» TASK DIRECTIONS
Where the word "fullscreen" occurs in a line of the listing below, copy that line.

# # # # # # #

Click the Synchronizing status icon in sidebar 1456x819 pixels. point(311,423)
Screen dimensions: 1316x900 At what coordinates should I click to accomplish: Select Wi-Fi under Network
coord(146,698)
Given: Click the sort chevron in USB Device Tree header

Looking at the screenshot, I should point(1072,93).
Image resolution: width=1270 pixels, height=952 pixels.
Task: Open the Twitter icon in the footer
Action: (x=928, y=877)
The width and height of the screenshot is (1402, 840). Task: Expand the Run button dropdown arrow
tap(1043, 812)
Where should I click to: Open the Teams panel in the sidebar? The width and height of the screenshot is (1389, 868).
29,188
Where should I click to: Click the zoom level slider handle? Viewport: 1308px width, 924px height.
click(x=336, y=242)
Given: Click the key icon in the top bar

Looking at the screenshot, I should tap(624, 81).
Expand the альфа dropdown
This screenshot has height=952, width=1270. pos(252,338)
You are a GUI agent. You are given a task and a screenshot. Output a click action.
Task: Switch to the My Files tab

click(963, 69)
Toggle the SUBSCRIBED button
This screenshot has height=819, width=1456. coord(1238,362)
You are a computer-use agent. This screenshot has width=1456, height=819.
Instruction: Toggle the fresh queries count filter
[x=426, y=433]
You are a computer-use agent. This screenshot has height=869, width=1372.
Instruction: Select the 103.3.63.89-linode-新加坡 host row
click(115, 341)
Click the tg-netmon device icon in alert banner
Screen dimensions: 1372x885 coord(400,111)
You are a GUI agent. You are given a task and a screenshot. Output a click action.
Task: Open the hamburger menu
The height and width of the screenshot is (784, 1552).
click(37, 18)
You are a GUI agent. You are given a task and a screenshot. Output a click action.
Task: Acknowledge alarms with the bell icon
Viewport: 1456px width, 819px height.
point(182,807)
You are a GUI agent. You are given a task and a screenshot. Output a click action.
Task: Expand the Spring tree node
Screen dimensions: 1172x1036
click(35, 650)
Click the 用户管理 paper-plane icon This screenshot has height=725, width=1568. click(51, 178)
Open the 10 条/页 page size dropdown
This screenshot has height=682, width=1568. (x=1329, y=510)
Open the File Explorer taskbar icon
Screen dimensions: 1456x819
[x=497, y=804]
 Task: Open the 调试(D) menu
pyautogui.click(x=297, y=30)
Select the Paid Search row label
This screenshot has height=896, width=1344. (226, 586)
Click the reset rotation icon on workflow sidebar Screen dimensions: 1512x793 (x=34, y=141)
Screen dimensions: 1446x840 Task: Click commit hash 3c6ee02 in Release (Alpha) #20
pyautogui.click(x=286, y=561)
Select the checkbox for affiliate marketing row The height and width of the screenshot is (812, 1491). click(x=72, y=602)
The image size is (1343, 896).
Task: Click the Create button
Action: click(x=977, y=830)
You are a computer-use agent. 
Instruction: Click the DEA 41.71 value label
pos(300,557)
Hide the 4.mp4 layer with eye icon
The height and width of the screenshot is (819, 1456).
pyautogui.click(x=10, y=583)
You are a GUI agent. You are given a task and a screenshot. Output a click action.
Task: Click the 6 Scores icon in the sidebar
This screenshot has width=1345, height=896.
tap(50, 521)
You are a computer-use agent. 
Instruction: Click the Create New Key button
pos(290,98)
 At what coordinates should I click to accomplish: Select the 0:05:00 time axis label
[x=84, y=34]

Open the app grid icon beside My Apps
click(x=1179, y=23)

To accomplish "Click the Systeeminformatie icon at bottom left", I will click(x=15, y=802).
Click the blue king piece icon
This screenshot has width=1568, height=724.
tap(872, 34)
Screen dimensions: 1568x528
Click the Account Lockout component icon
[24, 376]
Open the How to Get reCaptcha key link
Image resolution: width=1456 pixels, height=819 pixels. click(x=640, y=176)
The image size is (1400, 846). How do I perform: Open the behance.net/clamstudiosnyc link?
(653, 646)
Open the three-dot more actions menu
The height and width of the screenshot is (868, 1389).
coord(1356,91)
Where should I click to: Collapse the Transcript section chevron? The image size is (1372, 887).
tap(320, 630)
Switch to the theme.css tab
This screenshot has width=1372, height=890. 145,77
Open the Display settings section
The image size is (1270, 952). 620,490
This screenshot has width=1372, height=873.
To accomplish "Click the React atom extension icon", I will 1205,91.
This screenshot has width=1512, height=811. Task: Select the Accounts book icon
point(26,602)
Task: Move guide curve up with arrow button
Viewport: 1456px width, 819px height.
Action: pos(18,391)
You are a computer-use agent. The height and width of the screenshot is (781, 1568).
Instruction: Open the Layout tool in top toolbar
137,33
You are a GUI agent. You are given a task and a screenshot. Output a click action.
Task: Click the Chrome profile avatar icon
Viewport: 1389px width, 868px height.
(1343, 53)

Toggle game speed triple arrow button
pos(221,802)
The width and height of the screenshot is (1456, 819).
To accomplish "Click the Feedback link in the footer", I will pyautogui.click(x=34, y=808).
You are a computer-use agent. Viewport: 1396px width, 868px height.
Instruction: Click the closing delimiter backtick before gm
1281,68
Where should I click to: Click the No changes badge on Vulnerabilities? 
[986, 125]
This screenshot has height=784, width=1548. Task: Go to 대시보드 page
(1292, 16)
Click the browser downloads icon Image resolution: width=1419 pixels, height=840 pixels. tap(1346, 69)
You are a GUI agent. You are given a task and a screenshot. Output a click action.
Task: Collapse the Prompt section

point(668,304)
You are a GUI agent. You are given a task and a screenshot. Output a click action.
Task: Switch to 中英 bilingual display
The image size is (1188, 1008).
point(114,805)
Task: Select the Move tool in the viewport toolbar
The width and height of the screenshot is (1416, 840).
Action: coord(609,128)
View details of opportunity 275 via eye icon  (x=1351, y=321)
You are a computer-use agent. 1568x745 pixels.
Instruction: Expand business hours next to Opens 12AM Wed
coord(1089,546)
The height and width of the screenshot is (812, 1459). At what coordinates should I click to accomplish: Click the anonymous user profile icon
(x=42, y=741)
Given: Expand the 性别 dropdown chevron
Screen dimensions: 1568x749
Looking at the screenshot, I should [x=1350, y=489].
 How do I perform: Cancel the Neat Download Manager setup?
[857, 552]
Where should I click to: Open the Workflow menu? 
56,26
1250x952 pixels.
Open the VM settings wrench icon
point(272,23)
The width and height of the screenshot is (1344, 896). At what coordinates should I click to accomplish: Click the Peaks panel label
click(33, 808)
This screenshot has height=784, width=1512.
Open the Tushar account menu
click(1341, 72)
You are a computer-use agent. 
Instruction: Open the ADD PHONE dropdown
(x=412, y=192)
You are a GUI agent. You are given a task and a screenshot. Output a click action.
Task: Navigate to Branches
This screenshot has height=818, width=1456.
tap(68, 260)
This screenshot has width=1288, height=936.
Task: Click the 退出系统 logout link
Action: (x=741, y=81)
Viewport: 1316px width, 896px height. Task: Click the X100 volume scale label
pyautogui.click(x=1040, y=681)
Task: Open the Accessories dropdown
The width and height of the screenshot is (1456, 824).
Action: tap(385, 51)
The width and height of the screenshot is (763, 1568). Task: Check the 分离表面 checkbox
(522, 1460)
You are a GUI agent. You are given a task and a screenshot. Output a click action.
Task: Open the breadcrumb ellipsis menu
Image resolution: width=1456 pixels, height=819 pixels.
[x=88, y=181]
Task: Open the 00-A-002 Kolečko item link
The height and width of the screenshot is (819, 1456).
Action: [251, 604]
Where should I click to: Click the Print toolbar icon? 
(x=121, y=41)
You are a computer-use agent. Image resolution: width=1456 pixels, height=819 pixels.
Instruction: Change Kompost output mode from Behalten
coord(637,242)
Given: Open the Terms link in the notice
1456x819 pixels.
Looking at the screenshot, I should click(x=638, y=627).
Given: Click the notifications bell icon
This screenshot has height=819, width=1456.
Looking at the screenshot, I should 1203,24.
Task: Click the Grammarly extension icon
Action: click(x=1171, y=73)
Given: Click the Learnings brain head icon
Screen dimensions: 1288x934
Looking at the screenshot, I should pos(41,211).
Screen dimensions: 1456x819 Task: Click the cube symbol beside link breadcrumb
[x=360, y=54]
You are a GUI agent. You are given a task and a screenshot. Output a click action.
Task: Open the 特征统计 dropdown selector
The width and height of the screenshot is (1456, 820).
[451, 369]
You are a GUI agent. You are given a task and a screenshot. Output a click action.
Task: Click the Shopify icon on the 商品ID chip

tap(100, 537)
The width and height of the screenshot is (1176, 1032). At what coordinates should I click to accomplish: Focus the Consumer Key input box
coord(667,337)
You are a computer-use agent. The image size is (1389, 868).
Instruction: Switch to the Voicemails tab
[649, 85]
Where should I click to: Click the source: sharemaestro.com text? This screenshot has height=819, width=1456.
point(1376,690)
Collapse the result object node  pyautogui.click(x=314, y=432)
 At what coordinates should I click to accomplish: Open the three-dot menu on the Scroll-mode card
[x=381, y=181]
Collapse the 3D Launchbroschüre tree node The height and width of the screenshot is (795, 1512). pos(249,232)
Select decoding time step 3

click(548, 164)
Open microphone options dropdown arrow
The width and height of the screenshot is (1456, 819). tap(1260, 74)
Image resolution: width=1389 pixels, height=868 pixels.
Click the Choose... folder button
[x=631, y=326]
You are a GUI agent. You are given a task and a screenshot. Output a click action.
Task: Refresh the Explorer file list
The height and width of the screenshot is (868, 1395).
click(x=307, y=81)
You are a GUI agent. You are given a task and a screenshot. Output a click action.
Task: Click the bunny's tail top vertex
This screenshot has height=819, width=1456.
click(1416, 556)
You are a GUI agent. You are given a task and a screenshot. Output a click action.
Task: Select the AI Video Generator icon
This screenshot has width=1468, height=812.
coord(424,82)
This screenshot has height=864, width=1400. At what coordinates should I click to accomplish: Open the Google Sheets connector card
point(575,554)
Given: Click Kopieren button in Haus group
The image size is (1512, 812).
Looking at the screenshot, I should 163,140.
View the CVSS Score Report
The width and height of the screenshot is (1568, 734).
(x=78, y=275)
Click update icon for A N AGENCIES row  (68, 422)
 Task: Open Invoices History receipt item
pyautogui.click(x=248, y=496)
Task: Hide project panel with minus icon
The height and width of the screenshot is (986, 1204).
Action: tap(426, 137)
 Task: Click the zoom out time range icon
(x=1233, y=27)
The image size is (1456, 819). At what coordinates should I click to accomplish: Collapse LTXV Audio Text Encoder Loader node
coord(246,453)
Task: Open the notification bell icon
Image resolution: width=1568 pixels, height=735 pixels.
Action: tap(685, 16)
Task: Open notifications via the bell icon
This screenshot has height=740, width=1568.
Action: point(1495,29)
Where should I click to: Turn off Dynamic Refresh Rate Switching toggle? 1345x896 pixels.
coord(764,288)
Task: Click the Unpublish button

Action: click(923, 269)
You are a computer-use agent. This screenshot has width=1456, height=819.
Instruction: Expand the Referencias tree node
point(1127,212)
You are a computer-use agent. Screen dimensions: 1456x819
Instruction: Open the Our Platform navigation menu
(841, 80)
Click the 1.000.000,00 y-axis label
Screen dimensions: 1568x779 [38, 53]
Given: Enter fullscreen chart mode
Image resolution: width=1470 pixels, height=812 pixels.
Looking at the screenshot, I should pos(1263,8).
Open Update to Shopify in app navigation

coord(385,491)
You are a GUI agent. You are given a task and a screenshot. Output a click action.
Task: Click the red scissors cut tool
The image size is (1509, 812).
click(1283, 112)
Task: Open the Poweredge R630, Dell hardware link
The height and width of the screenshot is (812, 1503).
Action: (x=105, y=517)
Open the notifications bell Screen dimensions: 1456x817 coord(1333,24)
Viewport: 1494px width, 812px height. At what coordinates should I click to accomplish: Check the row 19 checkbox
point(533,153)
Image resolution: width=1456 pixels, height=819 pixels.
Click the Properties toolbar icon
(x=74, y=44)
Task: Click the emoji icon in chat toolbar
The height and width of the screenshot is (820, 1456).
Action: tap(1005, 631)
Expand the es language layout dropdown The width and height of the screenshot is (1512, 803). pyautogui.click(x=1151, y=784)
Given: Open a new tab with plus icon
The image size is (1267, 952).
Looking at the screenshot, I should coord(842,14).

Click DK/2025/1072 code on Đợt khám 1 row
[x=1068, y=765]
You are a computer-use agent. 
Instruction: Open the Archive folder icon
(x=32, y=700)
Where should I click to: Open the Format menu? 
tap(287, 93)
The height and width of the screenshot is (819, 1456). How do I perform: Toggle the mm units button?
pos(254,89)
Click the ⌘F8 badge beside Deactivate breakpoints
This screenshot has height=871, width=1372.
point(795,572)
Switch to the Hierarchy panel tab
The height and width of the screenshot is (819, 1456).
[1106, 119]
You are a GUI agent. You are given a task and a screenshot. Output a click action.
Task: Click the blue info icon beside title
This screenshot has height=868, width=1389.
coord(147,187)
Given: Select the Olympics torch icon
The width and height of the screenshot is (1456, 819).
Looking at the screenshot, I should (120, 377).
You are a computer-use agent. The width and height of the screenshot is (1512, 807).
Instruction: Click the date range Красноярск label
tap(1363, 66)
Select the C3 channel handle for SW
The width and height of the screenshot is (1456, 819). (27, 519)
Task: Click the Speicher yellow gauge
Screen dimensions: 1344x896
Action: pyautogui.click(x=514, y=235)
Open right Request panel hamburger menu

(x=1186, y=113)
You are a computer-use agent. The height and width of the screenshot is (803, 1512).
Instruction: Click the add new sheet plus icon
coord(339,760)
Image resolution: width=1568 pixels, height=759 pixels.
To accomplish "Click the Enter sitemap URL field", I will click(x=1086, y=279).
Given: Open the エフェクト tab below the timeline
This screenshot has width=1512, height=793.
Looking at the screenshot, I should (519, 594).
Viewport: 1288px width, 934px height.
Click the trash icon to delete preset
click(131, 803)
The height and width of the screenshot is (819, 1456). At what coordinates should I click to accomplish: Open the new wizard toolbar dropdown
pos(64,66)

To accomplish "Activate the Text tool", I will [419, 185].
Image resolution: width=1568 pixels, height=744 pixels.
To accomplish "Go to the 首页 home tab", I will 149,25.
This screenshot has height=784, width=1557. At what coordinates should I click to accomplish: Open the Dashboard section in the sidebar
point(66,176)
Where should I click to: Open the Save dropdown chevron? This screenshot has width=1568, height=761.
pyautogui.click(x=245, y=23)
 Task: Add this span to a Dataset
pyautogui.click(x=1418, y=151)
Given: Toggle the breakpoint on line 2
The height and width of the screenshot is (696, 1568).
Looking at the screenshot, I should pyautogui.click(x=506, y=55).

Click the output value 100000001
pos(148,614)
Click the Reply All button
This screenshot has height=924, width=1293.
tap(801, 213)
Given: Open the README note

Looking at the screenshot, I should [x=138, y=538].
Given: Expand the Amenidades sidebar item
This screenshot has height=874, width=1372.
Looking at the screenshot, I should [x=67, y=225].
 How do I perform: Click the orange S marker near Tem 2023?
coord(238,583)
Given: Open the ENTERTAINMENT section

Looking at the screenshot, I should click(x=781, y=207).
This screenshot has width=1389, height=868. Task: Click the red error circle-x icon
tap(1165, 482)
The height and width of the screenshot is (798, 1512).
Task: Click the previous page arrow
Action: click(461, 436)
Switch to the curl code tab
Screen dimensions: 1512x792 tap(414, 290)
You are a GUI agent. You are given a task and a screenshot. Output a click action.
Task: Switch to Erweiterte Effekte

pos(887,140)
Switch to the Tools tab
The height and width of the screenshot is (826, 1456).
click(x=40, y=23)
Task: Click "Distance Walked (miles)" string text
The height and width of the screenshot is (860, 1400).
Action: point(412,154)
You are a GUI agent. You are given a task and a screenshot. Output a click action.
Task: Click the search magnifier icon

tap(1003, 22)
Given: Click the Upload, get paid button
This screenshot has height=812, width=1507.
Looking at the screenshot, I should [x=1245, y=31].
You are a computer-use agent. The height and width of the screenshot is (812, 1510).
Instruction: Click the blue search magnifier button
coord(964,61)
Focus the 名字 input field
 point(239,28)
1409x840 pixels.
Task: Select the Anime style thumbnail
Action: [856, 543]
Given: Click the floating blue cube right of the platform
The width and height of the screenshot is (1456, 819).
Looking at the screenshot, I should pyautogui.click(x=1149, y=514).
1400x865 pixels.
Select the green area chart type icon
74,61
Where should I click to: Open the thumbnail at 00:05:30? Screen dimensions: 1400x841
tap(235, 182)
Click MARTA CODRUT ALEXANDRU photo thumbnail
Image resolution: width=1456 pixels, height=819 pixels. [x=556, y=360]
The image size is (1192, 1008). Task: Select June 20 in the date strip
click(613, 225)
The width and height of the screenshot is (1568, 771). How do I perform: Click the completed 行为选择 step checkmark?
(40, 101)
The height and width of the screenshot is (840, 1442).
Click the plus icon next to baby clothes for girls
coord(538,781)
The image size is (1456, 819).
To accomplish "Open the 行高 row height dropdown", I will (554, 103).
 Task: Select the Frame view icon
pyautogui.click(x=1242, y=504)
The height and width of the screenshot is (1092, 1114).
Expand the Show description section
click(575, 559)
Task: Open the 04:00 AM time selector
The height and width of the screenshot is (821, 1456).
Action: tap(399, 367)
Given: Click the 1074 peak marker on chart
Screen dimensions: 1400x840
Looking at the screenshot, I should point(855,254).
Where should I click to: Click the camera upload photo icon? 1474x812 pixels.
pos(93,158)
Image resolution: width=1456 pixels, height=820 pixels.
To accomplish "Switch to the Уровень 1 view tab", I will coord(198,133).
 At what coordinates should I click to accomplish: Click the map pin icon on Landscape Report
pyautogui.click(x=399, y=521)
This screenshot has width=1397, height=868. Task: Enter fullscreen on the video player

# # # # # # #

» WRITTEN ANSWER
Given: Enter fullscreen chart mode
This screenshot has width=1397, height=868. Task: Enter fullscreen on the video player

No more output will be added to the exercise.